Liberals approach U.S. ambassador as Nicaragua spirals into chaos

MANAGUA – Alleging massive irregularities in Sunday´s elections, Managua mayoral candidate Eduardo Montealegre and some of his closest supporters met with U.S. Ambassador Robert Callahan yesterday afternoon to express concerns about apparent electoral fraud and the anti-democratic direction of the country.

Montealegre, who ran on the Liberal Constitutional Party (PLC) ticket and declared victory Monday morning, rattled off several examples of apparent vote tampering by the Sandinista-controlled Supreme Electoral Council (CSE) that favored Sandinista candidate Alexis Argüello. Though Montealegre claims his own vote count – based on the party´s copy of each voting station´s official ballot tally – shows he won with more than 51 percent of the vote in Managua, the official CSE count has Argüello 5 points ahead of Montealegre, making the Sandinista candidate the presumptive winner.

Montealegre, however, insists those results are a “manipulation” of the vote count by CSE. He showed Callahan several examples of where the official vote count differed greatly from what was reported at the individual voting stations. For example, one station reported 95 votes for the PLC and 81 votes for the Sandinista National Liberation Front (FSLN), but was then recorded in the CSE´s final tally as five votes for the PLC and 281 for the FSLN. Another CSE tally registered 400 votes for the FSLN and zero for the PLC, meaning that even the PLC party-members assigned to monitor that voting station cast their ballot for the rival party.

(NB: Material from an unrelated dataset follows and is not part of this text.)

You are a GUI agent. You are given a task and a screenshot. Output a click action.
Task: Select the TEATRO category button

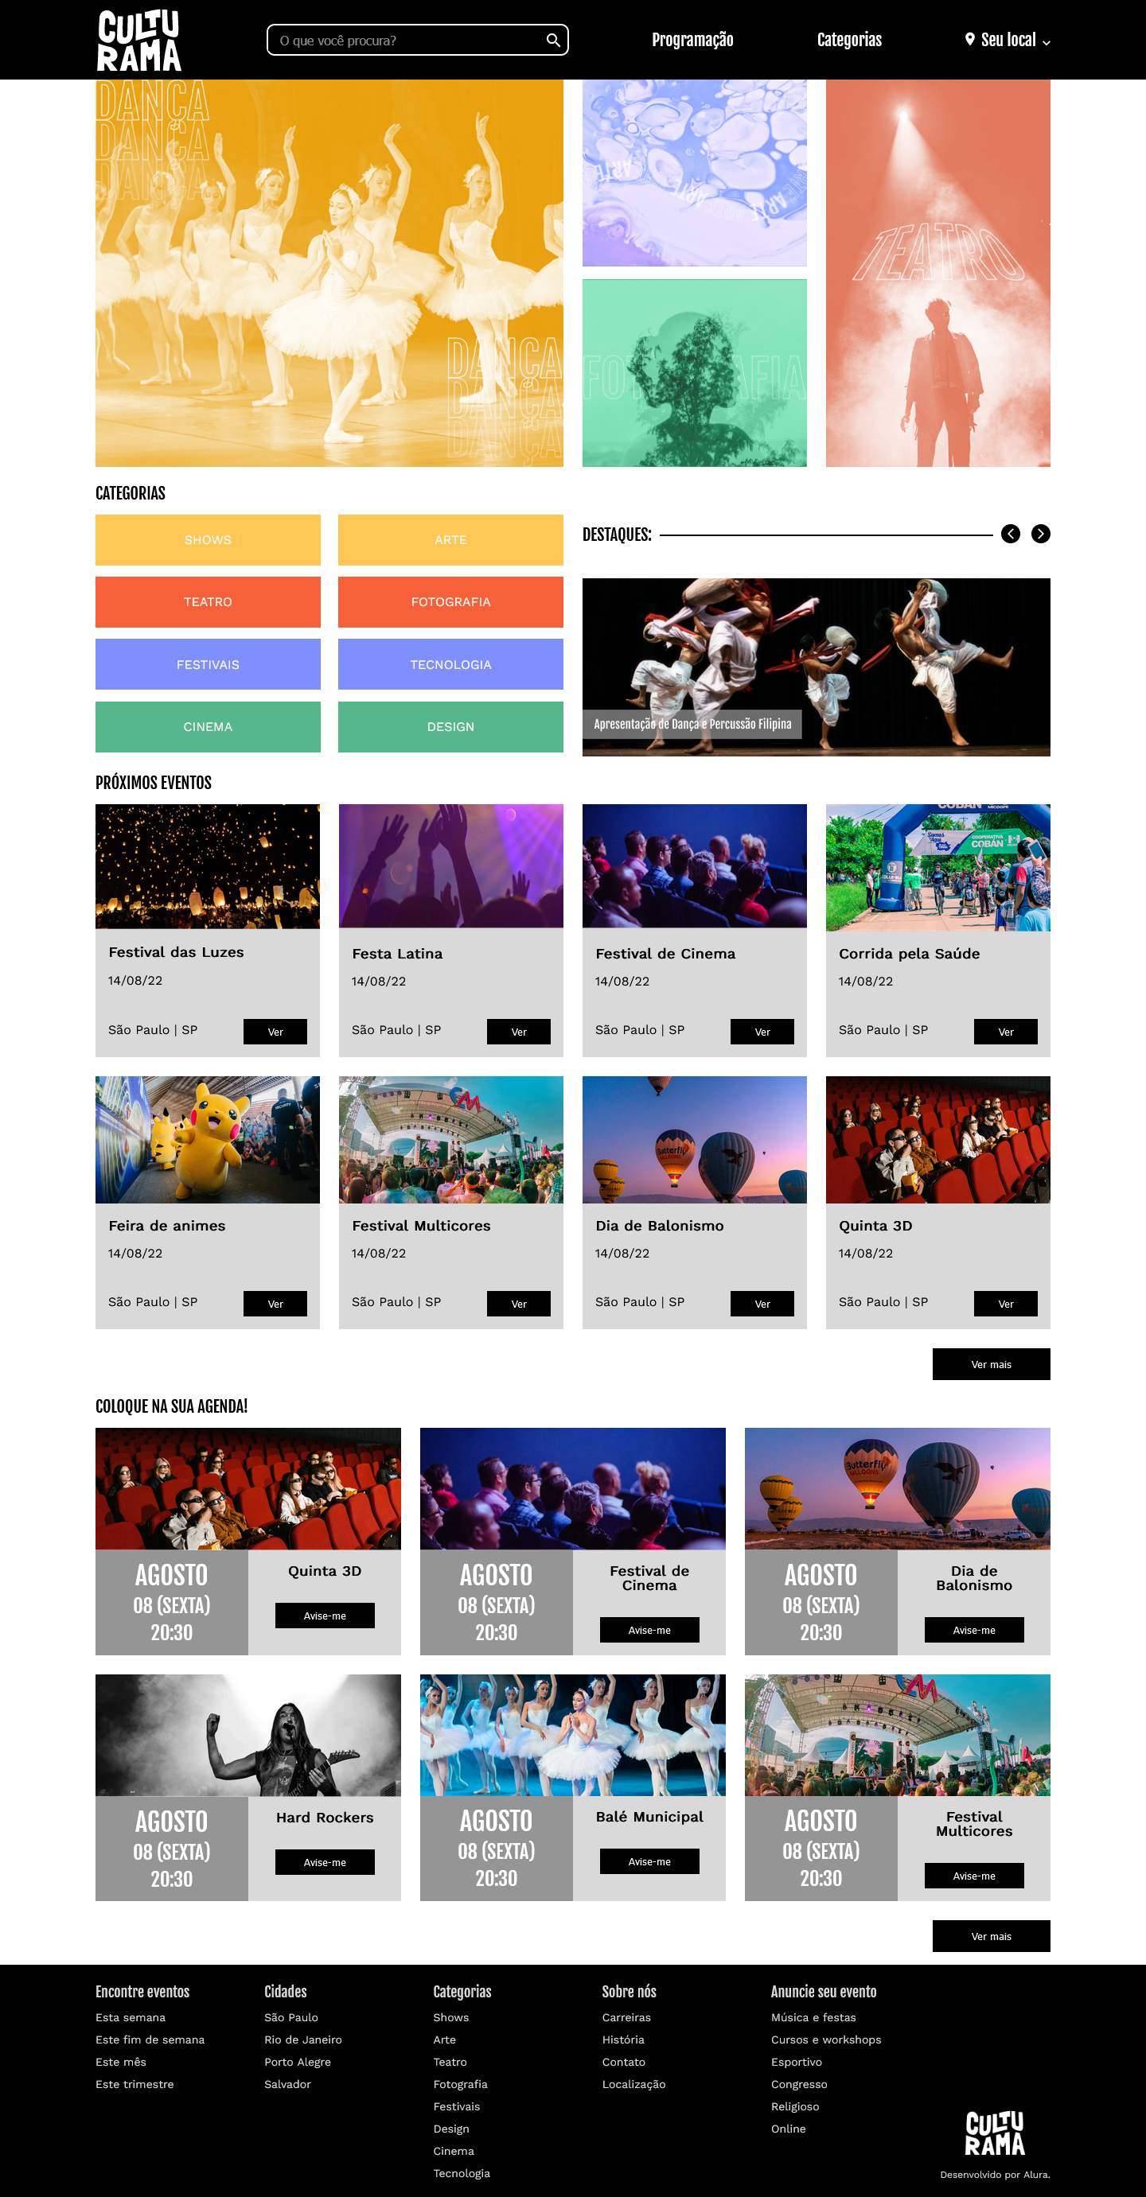208,602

Instances of fraud have been reported in other parts of the country as well, such as in the hotly contested department of León, where thousands of ballots were found Tuesday night in the garbage – something the CSE has tried to dismiss as being staged.

Francisco Aguirre, a former Nicaraguan ambassador to the United States who accompanied Montealegre in his visit to the U.S. Embassy yesterday, told Callahan that if the PLC were to accept the disputed election results, “we´d be closing the chapter on democracy in Nicaragua.”

Callahan said Washington is “very worried” about the situation in Nicaragua, as is the international community.

With the CSE yet to present its final vote tally, Sandinistas and Liberals continue to duke it out in the streets of Managua. Three days into the post-electoral violence, the situation has spiraled into something resembling anarchy – bands of masked Sandinista youth armed with mortars, rocks and clubs have blocked off whole sections of downtown and opposing gangs continue to clash in the streets.

Even reporters have been targeted. A journalist for Sandinista radio was hospitalized after allegedly being pulled out of his car and stabbed in the street by unknown assailants, he told reporters, saying his attackers told him they were going to cut out his tongue “for talking shit” and then burned his vehicle, according to TV news reports.

Police have failed to restore any order, and President Daniel Ortega has remained in private since voting Sunday afternoon, a situation that has only fed the impression that no one is in charge of the country.